*Tasks and exercises*
1) Do the following statements agree with the GI Bill history text? (a) The GI Bill took effect on August 1, 2009. (b) The bill covers up to $500 a year for books and supplies. (c) Institutions in the Yellow Ribbon program can finance up to 50% of tuition expenses above the highest in-state undergraduate tuition. Answer yes or no for each, quoting the deciding words of the text.
2) According to the GI Bill history text, how long after the last active duty discharge date can qualified persons claim the benefits?

*Document excerpt*
_ _ _ _ _ _ _

History of Post-9/11 GI Bill or New GI Bill
In accordance with Burnett & Saragio (2009) the GI Bill took effect on August 1, 2009; veteran students who joined college in fall 2009 were the first group to receive the new GI Bill. This bill is an extended educational benefit program from the previous GI Bill for persons who served on active duty after September 11, 2001. The VA Department pamphlet explained that the Bill’s benefits are granted based on the duration of time that veterans have actively served in the military, and covers fees and tuition (not higher than the highest in-state undergraduate tuition at a public higher learning institution), a one-time $500 payment for veterans moving from very rural places, monthly housing, and up to $1000 yearly of supplies and books (p. 55). The utmost benefit awarded depends on the overall active duty period. For instance, those veterans who served for about 36 months or a minimum of 30 consecutive days and were discharged of their duties due to service –related disabilities receive 100% of the maximum benefit. In addition, the GI Bill allows qualified persons to claim the benefits up to about 15 years from the last active duty discharge date (Madaus et al. 2009, p. 13).
In line with Church (2009), as an extra incentive to attract veterans who are returning to college and university, the VA Department established the Yellow Ribbon program. This program readily allows higher learning institutions in the U.S to voluntarily enter into an understanding/agreement with VA to finance tuition expenses that go beyond the highest rate of public in-state undergraduate tuition. In the same line of thought, the institutions can finance up to 50% of the tuition expenses above the highest in-state undergraduate tuition, while the VA will match the amount contributed. Debatably, the GI Bill makes it possible for many OIF and OEF veterans to achieve their dream of obtaining a university/college degree. Veterans normally undergo the moving in stage, moving through stage, moving out stage, and moving in stage. The process of moving in includes acquiring new skills, discovering new approaches using initial knowledge, and understanding organizational culture. People step into the process of moving in when they join the military. New recruits need to familiarize themselves by understanding the culture of the military and their job expectations. On this note, the military culture emphasizes on obedience, teamwork, camaraderie, and preparedness (p.45).

_ _ _ _ _ _ _

*Provided material*
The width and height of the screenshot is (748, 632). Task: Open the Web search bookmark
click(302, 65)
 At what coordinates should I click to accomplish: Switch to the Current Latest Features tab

_ _ _ _ _ _ _

*Responses*
1)
(a) Yes: "the GI Bill took effect on August 1, 2009"
(b) No: "up to $1000 yearly of supplies and books"
(c) Yes: "the institutions can finance up to 50% of the tuition expenses above the highest in-state undergraduate tuition"

2) Up to about 15 years.